Jordanians mocked the family-owned venture making soap from Atan donkey milk, when the product was first announced. Now, a year on, the customers can't have enough.
The growing public demand for the soap is due to expectations that the product brings a magic solution to skin problems. Each litre of donkey milk can be used to produce of 30 bars of soap after mixing it with olive oil, almond oil, coconut oil and shea butter.
The company, Atan Donkey Milk Soap, produces 100 per cent natural soaps from its farm in Madaba, 35 km southwest of Amman, where it keeps 12 donkeys. The company has a small manufacturing workshop in the Jordanian capital Amman.
“At the beginning, many people mocked the idea,” said Emad Attiyat, 32, co-founder of the project, whose name derived from the Arabic word “Atan” for a jenny or female donkey. Attiya co-founded the project with his mother, Salma Al Zubi, 60, the brainchild behind the soap.
Attiyat who has a degree in Management Information Systems, said: “Many people laughed at us when we announced the project, saying there is nothing left except the donkey to milk it. Some said it is absolutely crazy to put something related to donkeys on my body.”
Standing next to the barn where the donkeys are housed, Attiyat said: “We distributed 160 bars of soap for free to encourage people to try it first. After trying the soap, they changed their idea. And now, we produce more than 4,500 bars of soap per month to meet the growing demand.”
Donkey’s milk is said to be rich in minerals and proteins that can help moisturise the skin. It also has high levels of antioxidants, which protect the skin from sunlight and the effects of ageing, according to beauticians.
One litre of milk produces around 30 bars of soap, but milking each female donkey is a painstaking task done with the help of a hand-held electronic pump.
Each donkey has to be milked three times a day in order to get about one litre of milk, and leaving about another litre for its foal. The milk is frozen and then transferred to the company’s workshop in Amman to be turned into soap.
Research show donkey milk can “help regenerate skin cells, reduce signs of ageing and help cure some skin diseases such as eczema,” Al Zubi, an environmental activists and retired teacher, said.

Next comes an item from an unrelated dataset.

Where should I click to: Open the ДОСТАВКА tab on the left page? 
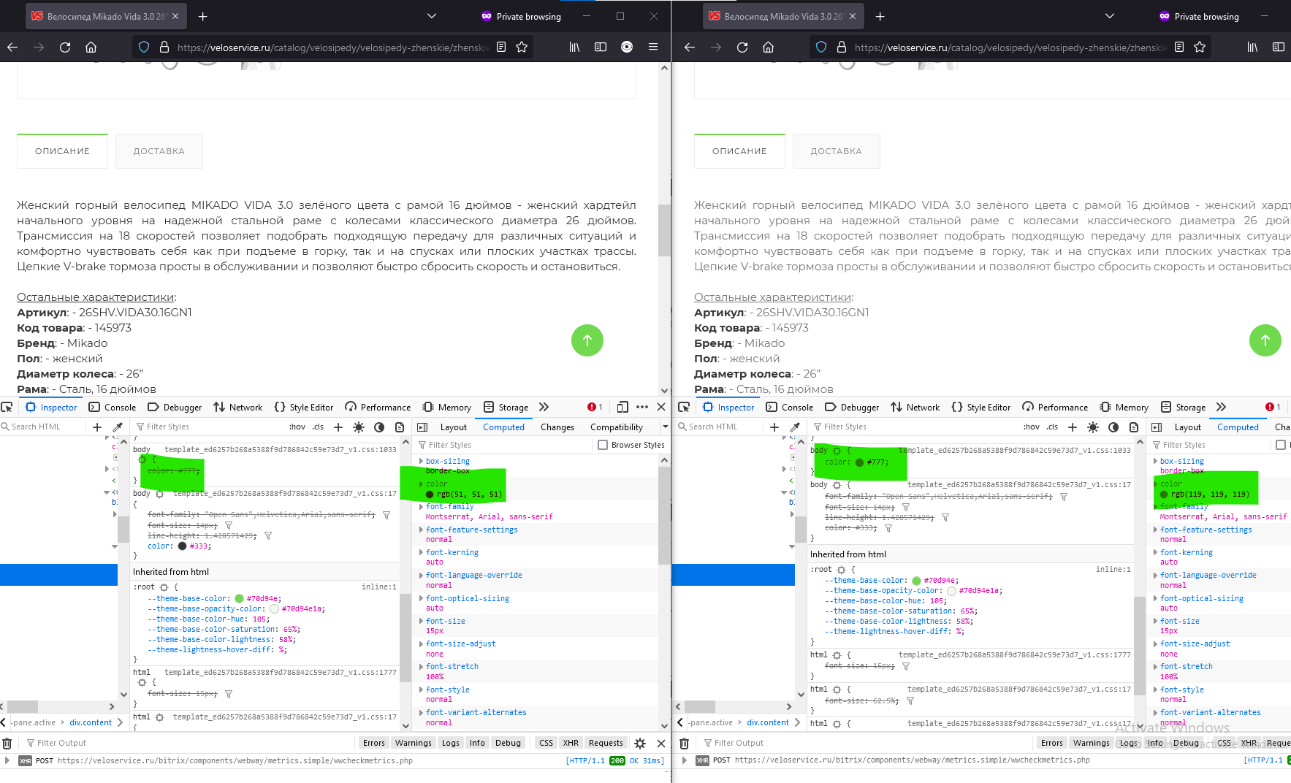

She added that donkey’s milk soap contributes to balancing the skin’s moisture levels, removing wrinkles as well as the effects of spots and acne.
Olive oil, almond oil, coconut oil as well as shea butter are added to the donkey milk to produce the soap which is sold via their Facebook page. They sell a small bar of soap for eight Jordanian dinars ($11), while the large one is sold for 10 dinars ($14).
With the growing demand for the product, the family is thinking of expanding production to include face and hand creams and body lotions. Al Zubi said: “The project contributed to creating jobs for unemployed family members.”
Dietician Susanna Haddad, who works at a beauty centre in Amman, said: “Donkey’s milk is rich in proteins and minerals including magnesium, copper, sodium, manganese, zinc, calcium and iron, all of which are very important for the skin.”
It also contains “higher percentages of whey, which has antimicrobial properties” and can prevent the growth of viruses and bacteria, Haddad added.
Dietitians sa that donkey milk contains plenty of vitamins A, B1, B2, C and E, high levels of magnesium, calcium, potassium, phosphorus, zinc and sodium.